** Stored items **
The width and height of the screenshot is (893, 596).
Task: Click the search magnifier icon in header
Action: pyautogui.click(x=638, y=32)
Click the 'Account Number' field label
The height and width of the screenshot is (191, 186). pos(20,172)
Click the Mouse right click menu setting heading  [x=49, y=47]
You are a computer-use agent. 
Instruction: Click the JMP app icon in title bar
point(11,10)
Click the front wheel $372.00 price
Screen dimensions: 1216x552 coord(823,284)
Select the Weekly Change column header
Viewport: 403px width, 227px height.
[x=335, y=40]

...

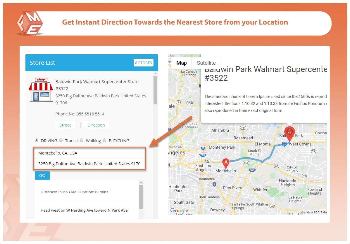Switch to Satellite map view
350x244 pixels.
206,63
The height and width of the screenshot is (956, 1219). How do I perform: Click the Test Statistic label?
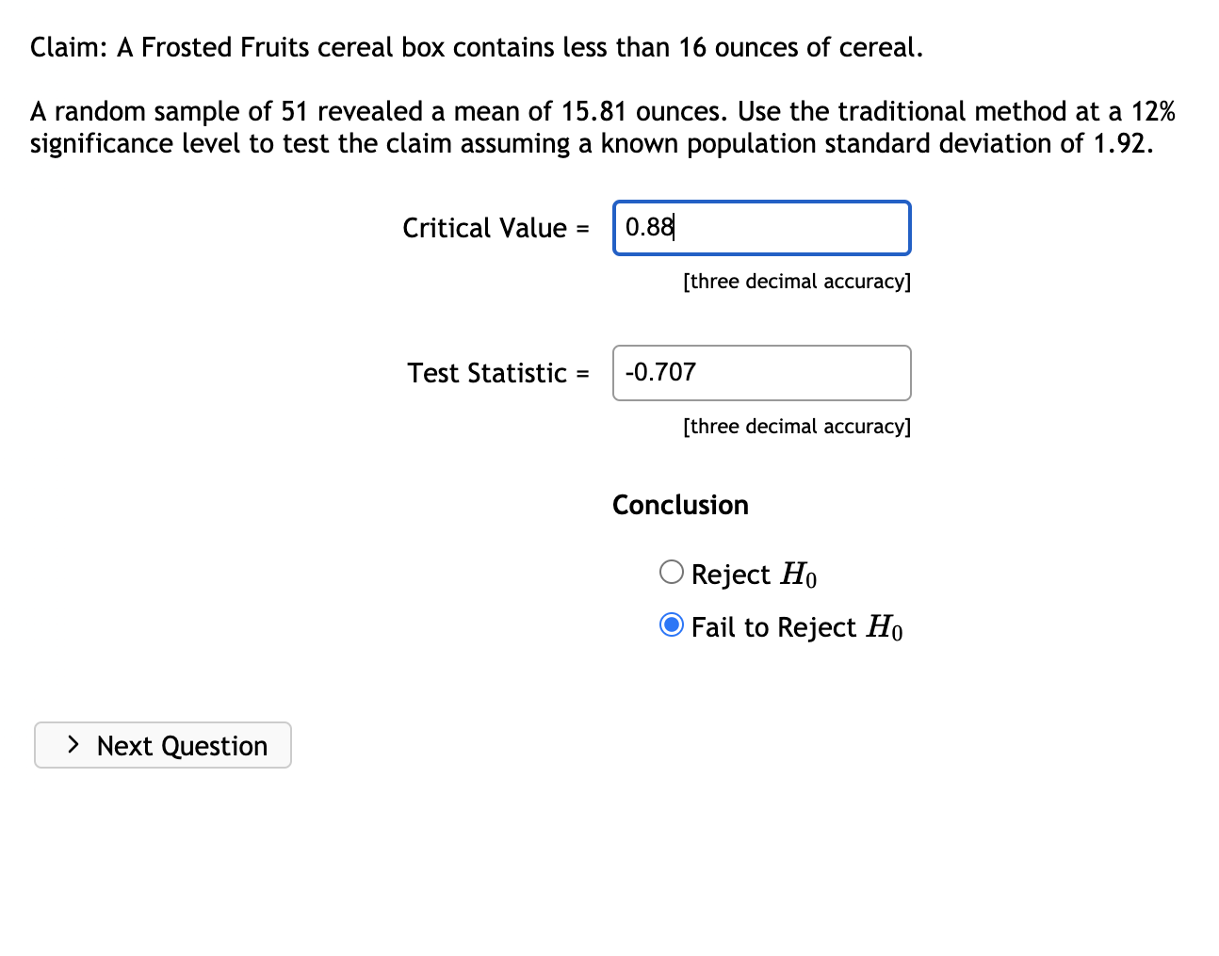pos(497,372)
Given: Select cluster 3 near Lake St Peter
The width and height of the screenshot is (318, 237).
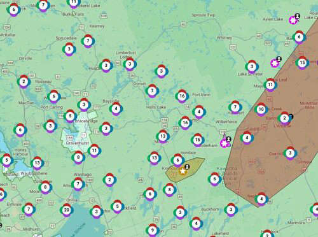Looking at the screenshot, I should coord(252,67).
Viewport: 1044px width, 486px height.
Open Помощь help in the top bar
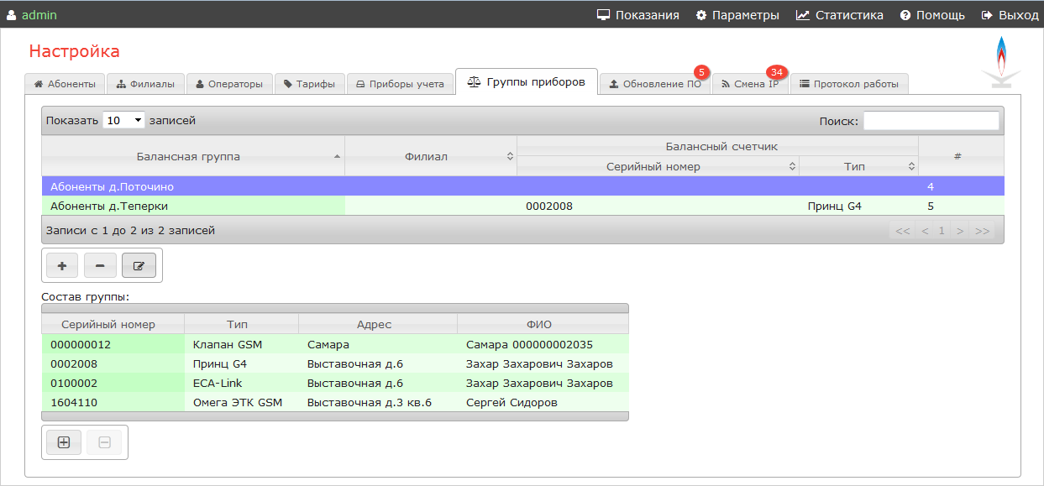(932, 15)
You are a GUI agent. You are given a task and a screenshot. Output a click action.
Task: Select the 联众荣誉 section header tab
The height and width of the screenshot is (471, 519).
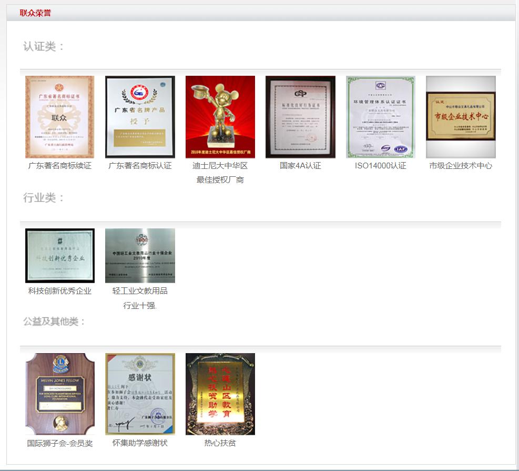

** PROBLEM DETAILS **
For each line above that contains the word "agent", give the line as it is written.

** EXERCISE ANSWER **
You are a computer-use agent. 
You are a GUI agent. You are given a task and a screenshot. Output a click action.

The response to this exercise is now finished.